Dataset entries
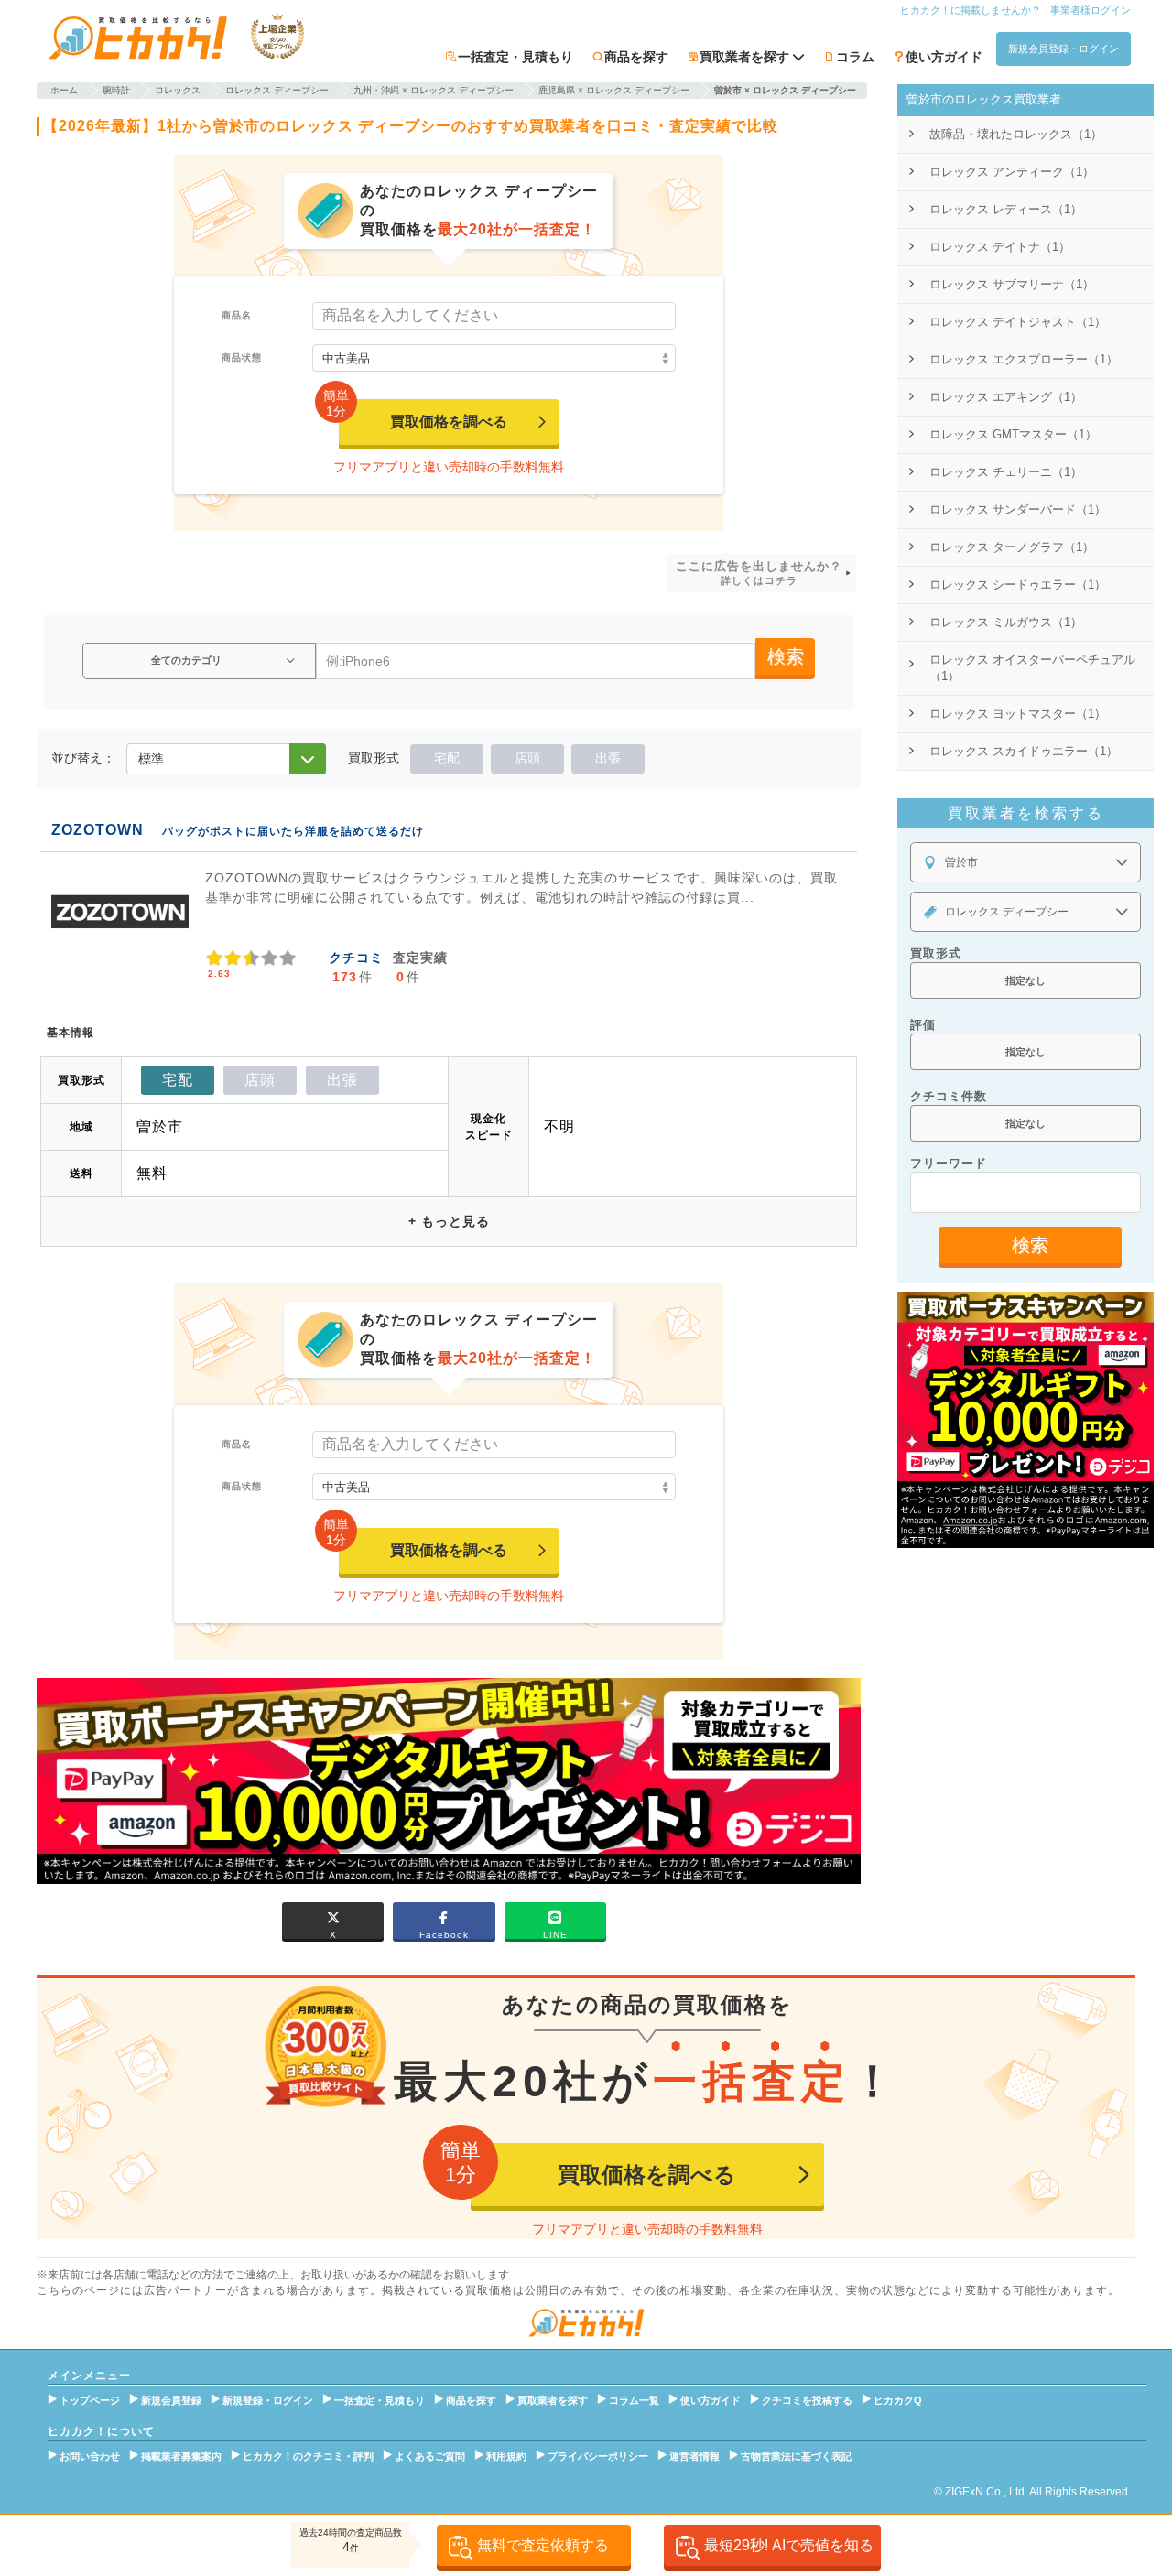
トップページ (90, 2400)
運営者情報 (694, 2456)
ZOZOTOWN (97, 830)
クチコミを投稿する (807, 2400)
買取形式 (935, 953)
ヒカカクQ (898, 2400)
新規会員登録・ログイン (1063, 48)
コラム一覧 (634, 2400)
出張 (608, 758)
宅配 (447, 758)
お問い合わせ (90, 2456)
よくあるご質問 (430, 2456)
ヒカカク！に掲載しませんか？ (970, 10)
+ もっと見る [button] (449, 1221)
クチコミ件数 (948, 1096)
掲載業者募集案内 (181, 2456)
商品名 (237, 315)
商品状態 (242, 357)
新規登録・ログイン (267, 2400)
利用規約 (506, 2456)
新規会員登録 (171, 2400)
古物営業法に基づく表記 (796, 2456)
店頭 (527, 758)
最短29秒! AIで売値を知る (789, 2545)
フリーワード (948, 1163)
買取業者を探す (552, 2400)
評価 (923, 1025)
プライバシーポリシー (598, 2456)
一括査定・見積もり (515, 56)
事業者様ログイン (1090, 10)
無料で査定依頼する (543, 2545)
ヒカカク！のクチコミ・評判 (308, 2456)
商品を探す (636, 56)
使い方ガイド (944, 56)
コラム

*TASK DETAILS*
Your answer must be an exact copy of the data above, minus its pictures.

*SOLVED PROBLEM*
トップページ (90, 2400)
運営者情報 (694, 2456)
ZOZOTOWN (97, 830)
クチコミを投稿する (807, 2400)
買取形式 (935, 953)
ヒカカクQ (898, 2400)
新規会員登録・ログイン (1063, 48)
コラム一覧 (634, 2400)
出張 (608, 758)
宅配 (447, 758)
お問い合わせ (90, 2456)
よくあるご質問 (430, 2456)
ヒカカク！に掲載しませんか？ (970, 10)
+ もっと見る [button] (449, 1221)
クチコミ件数 (948, 1096)
掲載業者募集案内 (181, 2456)
商品名 (237, 315)
商品状態 (242, 357)
新規登録・ログイン (267, 2400)
利用規約 (506, 2456)
新規会員登録 (171, 2400)
古物営業法に基づく表記 (796, 2456)
店頭 (527, 758)
最短29秒! AIで売値を知る (789, 2545)
フリーワード (948, 1163)
買取業者を探す (552, 2400)
評価 (923, 1025)
プライバシーポリシー (598, 2456)
一括査定・見積もり (515, 56)
事業者様ログイン (1090, 10)
無料で査定依頼する (543, 2545)
ヒカカク！のクチコミ・評判 (308, 2456)
商品を探す (636, 56)
使い方ガイド (944, 56)
コラム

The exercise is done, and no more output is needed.